If you were writing a program that involved many four-line print-outs of various words, then you could carry on this way quite a while, producing many similar five-line snippets of printing-code throughout your program.

But suppose that it occurs to you one day: maybe you don’t really need five lines of code. What if cat() supports “vector in, vector out?” If so then we could take advantage of vectorization to obviate the need to repeated calls to `cat().

We could try:

fourWords <- rep("Kansas", 4)
cat(fourWords, "\n")

## Kansas Kansas Kansas Kansas

That just repeats “Kansas” four times, with the default space between in each one—then newline is appended. So we need a newline along with each instance of Kansas.

So instead we try:

fourWords <- rep("Kansas\n", 4)
cat(fourWords)

## Kansas
##  Kansas
##  Kansas
##  Kansas

Not quite what we wanted: cat() inserts the default space at the end of each instance of Kansas\n, resulting in the indentation of lines, 2, 3 and 4.

No problem—let’s just set the separation to the empty string "":

fourWords <- rep("Kansas\n", 4)
cat(fourWords, sep = "")

## Kansas
## Kansas
## Kansas
## Kansas

Success at last!

If you wanted to implement this new idea throughout your program, you would have to search through the program for the many five-line snippets you created previously, replacing each one of them with the appropriate version of your clever one-liner. Not only is this a lot of work, it’s also quite error-prone: you could miss or more of the snippets along the way, or on some occasion fail to modify the word within the one-liner to have the value you need at that point.

Accordingly programmers try, as much as possible, to solve problems in a general way and to implement that general solution in one place in their program. Then they call upon that solution in the many different locations where the solution might be required.

Functions are one way in which programmers accomplish this. The following is a function that will print any given word four times, once on each line:

catFourTimes <- function(word) {
  wordWithNewline <- paste(word, "\n", sep = "")
  cat(rep(wordWithNewline, 4), sep = "")
}

Let’s see the function in use:

catFourTimes("Kansas")

## Kansas
## Kansas
## Kansas
## Kansas

It works like a charm!
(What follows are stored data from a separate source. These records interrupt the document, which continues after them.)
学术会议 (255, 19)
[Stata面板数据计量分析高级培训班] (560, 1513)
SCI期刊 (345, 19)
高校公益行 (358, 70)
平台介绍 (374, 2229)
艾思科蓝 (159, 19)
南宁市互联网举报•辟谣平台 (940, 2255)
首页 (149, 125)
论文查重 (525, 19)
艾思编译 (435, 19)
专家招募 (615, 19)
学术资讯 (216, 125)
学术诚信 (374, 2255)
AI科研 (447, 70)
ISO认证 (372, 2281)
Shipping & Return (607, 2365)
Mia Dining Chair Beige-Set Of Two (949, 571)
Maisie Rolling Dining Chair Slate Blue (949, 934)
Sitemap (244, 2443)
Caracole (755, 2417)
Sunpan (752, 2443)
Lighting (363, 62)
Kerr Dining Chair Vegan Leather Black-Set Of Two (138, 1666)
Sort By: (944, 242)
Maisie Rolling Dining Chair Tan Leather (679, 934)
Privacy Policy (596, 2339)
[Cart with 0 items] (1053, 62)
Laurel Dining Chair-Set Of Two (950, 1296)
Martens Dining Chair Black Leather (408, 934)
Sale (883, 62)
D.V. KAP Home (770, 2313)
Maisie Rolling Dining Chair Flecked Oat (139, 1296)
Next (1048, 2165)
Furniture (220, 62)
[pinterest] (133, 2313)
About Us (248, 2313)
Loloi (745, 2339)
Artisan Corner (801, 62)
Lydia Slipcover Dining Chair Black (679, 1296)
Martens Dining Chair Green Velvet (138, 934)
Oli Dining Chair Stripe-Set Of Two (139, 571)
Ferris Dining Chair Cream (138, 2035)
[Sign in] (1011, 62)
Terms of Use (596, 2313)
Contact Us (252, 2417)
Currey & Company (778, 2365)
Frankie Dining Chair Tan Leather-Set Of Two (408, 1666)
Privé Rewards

What’s more, once we get to thinking in terms of general solutions, we realize that we might just as well have our function print not only any given word, but print it any given number of times. So instead of catFourTimes() we might actually use the following:

manyCat <- function(word, n) {
  wordWithNewline <- paste(word, "\n", sep = "")
  lines <- rep(wordWithNewline, times = n)
  cat(lines, sep = "")
}

Does it work? Let’s see:

manyCat("Kansas", 5)

## Kansas
## Kansas
## Kansas
## Kansas
## Kansas

Yes indeed!

Let’s consider the advantages of writing functions:

Functions allow us to re-use code, rather than repeating the code throughout our program.
The more generally the functions solves the problem, the varied are the situations in which the function may be re-used.
If we have to change our our approach to the problem—because our original solution was flawed or if there is a need to add new features to our solution, or for any other reason—then we only have to implement the necessary change in the definition of our function, rather than in the many places in the program where the function is actually used.

There is a well-known principle in computer programming called DRY, which is an acronym for “Don’t Repeat Yourself.” Computer code is said to be DRY when general solutions are defined in one place but are usable in many places, and when information needed in many places is defined authoritatively in one place. As a rule, DRY code is easy to develop, debug, read and maintain. The more you get into the habit of expressing solutions to problems in terms of functions, the “drier” your code will be.